**Supplied data**
-----

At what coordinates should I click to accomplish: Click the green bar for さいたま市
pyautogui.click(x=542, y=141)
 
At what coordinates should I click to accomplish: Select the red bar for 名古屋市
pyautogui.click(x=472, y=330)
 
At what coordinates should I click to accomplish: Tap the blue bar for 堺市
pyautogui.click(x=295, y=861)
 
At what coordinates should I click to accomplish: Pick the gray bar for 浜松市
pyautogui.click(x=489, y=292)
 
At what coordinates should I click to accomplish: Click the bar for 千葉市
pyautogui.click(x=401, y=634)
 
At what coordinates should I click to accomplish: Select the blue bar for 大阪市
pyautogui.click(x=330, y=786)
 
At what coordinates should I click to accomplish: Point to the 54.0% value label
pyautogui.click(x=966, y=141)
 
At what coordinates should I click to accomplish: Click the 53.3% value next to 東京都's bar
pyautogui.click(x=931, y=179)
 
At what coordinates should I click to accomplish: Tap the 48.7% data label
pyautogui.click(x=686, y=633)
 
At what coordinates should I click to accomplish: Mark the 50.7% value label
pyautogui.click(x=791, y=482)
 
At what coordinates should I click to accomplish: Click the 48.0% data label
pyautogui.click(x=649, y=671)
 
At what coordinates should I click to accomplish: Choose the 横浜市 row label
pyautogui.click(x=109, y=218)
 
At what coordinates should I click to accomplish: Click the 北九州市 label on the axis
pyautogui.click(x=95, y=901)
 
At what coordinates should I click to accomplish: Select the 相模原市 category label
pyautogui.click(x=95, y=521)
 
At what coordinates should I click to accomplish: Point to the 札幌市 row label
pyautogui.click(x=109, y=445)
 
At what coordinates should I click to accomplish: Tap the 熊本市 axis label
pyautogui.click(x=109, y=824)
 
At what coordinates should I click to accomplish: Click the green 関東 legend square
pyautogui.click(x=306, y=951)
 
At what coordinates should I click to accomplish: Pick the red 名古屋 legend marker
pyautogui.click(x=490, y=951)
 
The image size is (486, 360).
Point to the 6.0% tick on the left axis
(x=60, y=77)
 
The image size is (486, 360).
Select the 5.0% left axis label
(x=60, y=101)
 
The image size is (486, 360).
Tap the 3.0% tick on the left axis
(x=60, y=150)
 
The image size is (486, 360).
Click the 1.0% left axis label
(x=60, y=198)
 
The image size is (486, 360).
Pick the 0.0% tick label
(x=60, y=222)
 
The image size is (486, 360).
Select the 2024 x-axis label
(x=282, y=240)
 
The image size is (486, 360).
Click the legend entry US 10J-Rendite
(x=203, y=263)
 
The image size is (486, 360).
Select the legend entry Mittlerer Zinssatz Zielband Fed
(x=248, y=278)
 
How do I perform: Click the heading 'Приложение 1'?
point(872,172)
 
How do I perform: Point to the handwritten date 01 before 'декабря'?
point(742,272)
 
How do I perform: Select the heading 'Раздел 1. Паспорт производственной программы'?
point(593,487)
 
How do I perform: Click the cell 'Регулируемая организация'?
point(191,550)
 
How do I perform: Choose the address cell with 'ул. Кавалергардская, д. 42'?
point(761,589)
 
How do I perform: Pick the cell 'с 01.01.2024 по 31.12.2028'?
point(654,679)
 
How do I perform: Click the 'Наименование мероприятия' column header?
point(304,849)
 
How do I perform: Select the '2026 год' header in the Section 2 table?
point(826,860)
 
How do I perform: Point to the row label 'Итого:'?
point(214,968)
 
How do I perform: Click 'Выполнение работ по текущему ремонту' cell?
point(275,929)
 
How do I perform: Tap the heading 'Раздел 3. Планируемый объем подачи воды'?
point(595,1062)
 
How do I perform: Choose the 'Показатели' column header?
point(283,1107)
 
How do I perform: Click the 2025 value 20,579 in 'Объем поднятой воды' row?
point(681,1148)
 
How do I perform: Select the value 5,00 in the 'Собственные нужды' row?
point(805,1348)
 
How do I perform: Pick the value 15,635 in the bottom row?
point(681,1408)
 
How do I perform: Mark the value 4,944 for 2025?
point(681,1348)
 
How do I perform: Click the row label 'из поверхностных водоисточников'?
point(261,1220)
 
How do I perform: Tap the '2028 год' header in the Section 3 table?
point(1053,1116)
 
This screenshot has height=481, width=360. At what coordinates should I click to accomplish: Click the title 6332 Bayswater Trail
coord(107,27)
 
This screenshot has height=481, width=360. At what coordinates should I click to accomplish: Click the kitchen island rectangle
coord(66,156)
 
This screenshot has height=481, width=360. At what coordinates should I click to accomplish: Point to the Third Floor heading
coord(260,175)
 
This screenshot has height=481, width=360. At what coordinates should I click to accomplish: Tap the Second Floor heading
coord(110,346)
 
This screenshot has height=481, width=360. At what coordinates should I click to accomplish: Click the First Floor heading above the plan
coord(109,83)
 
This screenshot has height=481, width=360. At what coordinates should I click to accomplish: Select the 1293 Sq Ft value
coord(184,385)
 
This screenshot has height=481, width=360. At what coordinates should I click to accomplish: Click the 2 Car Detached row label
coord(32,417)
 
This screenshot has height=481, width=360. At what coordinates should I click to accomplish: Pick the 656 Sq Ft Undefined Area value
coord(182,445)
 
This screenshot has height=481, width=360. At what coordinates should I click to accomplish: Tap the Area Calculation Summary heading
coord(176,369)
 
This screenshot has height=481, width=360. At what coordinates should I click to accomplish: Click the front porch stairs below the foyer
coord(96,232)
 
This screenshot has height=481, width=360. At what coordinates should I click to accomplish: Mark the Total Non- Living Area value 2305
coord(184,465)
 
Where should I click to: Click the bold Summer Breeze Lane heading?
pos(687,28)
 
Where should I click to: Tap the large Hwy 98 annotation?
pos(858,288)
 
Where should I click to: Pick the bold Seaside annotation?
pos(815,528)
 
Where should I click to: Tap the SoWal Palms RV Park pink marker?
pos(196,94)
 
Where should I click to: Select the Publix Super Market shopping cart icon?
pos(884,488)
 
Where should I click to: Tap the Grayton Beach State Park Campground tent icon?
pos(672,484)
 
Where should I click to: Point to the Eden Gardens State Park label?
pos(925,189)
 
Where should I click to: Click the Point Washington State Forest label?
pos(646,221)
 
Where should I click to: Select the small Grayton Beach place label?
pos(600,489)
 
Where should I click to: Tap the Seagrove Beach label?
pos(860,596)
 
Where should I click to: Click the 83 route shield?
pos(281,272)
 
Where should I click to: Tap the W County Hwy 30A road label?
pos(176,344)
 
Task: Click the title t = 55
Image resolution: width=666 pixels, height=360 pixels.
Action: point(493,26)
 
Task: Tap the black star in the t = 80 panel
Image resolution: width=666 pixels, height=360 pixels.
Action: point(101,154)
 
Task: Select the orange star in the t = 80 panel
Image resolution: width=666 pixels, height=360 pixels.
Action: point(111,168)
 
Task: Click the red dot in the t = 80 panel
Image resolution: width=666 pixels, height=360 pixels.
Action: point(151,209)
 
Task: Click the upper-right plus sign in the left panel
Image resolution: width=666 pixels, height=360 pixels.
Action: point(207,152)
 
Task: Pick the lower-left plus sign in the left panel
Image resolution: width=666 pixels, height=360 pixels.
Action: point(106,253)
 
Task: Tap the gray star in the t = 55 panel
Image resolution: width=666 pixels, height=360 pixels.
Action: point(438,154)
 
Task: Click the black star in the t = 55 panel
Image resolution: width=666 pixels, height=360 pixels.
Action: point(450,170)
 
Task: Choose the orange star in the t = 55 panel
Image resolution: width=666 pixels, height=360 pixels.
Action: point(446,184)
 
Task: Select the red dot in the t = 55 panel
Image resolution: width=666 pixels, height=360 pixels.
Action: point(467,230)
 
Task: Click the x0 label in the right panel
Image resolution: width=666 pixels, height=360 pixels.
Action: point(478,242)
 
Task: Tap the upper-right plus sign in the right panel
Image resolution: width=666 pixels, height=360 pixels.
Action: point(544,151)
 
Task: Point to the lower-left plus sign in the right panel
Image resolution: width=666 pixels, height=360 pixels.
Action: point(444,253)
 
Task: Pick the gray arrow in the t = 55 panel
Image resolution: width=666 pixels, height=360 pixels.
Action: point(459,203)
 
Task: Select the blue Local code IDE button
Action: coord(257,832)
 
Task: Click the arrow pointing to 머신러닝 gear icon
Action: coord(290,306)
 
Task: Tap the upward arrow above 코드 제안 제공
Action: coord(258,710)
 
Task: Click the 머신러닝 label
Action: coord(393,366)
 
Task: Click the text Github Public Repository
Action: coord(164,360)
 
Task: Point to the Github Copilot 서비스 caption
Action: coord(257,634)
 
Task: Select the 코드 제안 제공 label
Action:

-----

**Given request**
Rewrite the records from the line containing "Task: Tap the black star in the t = 80 panel" through the line containing "Action: point(478,242)", putting "asterisk" wherever "star" appears and leaving everything else the same.

**Answer for the task**
Task: Tap the black asterisk in the t = 80 panel
Image resolution: width=666 pixels, height=360 pixels.
Action: point(101,154)
 
Task: Select the orange asterisk in the t = 80 panel
Image resolution: width=666 pixels, height=360 pixels.
Action: point(111,168)
 
Task: Click the red dot in the t = 80 panel
Image resolution: width=666 pixels, height=360 pixels.
Action: point(151,209)
 
Task: Click the upper-right plus sign in the left panel
Image resolution: width=666 pixels, height=360 pixels.
Action: point(207,152)
 
Task: Pick the lower-left plus sign in the left panel
Image resolution: width=666 pixels, height=360 pixels.
Action: point(106,253)
 
Task: Tap the gray asterisk in the t = 55 panel
Image resolution: width=666 pixels, height=360 pixels.
Action: point(438,154)
 
Task: Click the black asterisk in the t = 55 panel
Image resolution: width=666 pixels, height=360 pixels.
Action: point(450,170)
 
Task: Choose the orange asterisk in the t = 55 panel
Image resolution: width=666 pixels, height=360 pixels.
Action: point(446,184)
 
Task: Select the red dot in the t = 55 panel
Image resolution: width=666 pixels, height=360 pixels.
Action: point(467,230)
 
Task: Click the x0 label in the right panel
Image resolution: width=666 pixels, height=360 pixels.
Action: point(478,242)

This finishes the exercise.